Gparted(1m) on the Live Image worked at one time. Now it does not. But it's
still there despite my raising an issue and the triviality of simply removing
it from the Desktop. I don't recall if the "Getting Started" document
referenced in the GUI installer was ever there. I'd have to boot disks going
back to oi151_a5 to see. The wiki documentation with respect to updates from
version to version is hopelessly out of date.
The OI installs are for the most part better than *BSD, *Linux and even Oracle
Solaris. I maintain a system on which I can test OS installs on old HDDs.
Periodically I'll get curious about the state of some OS distro and do an
install, fool around for a while and then label the disk with what's installed
and put in the rack I made to hold them all. I've got 2 dozen IDE drive in
caddies. I don't have a count on SATA drives. I've not been able to find
inexpensive and good quality caddies for those. So I keep those in anti-static
bags in the shipping boxes. Less convenient to count.
If potential new users have the sort of problems Michelle and I encountered
they are not likely to become members of the OI user community. The size of
that community determines the size of the developer community.
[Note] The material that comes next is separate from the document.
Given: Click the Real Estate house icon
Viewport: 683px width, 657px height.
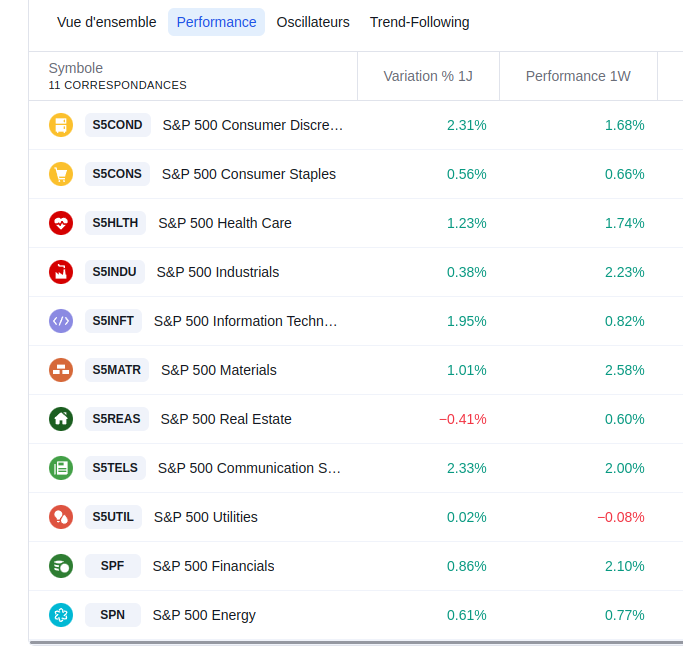Looking at the screenshot, I should [x=61, y=419].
Only a small
fraction of users have the time, skills and motivation to take on
development/maintenance work.
My personal preference is for "all known bugs fixed" release points. If someone
wants to track changes more often then the "pkg update" mechanism provides that.
Solaris was created to merge Sys V and BSD. So everyone else created OSF/1,
though only DEC shipped it. At this point Sys V and BSD compatibility is moot.
Sun was the last vendor standing, but not for much longer. Sys V only lives on
in Solaris and Illumos so far as I know.
ZFS was at one time a compelling reason to stick with OI, but that's no longer
the case. It's actually now better documented in FreeBSD.
Reg
On Saturday, May 1, 2021, 06:45:55 PM CDT, Till Wegmueller
<[email protected]> wrote:
Hi Reg
Hipster is a Rolling release model meaning updates land directly in the
package repositories for each package.
ISO "Releases" are simply there to mark a point where we look back onto
the last 6 months and can actually see how much has moved. And it's the
point we want to make it as stable as possible so that new people can
install it from the snapshot medias. Historically it was also a point,
where we could snapshot the Repo so people could jump between
publishers, but that has changed.
-Till
On 01.05.21 20:05, Reginald Beardsley via openindiana-discuss wrote:
>
> So if I do a "pkg update" after each ISO release I should track the ISOs?
>
> How do I ensure that I pick up new packages in an ISO? Do I specify a tag? It
> seems unlikely that the package list would be immutable.
>
> Reg
>
> On Saturday, May 1, 2021, 05:52:51 PM CDT, Alan Coopersmith
><[email protected]> wrote:
>
> On 5/1/21 3:31 PM, Reginald Beardsley via openindiana-discuss wrote:
>> I tried a text-install of 2021.04.30 into an existing 2020.10.31 pool, but
>> the user information didn't propagate to the new BE. Is this a bug, install
>> mistake or the wrong way to update?
>
> The wrong way to update. Install media is for fresh installs only.
> Updates are done via "pkg update".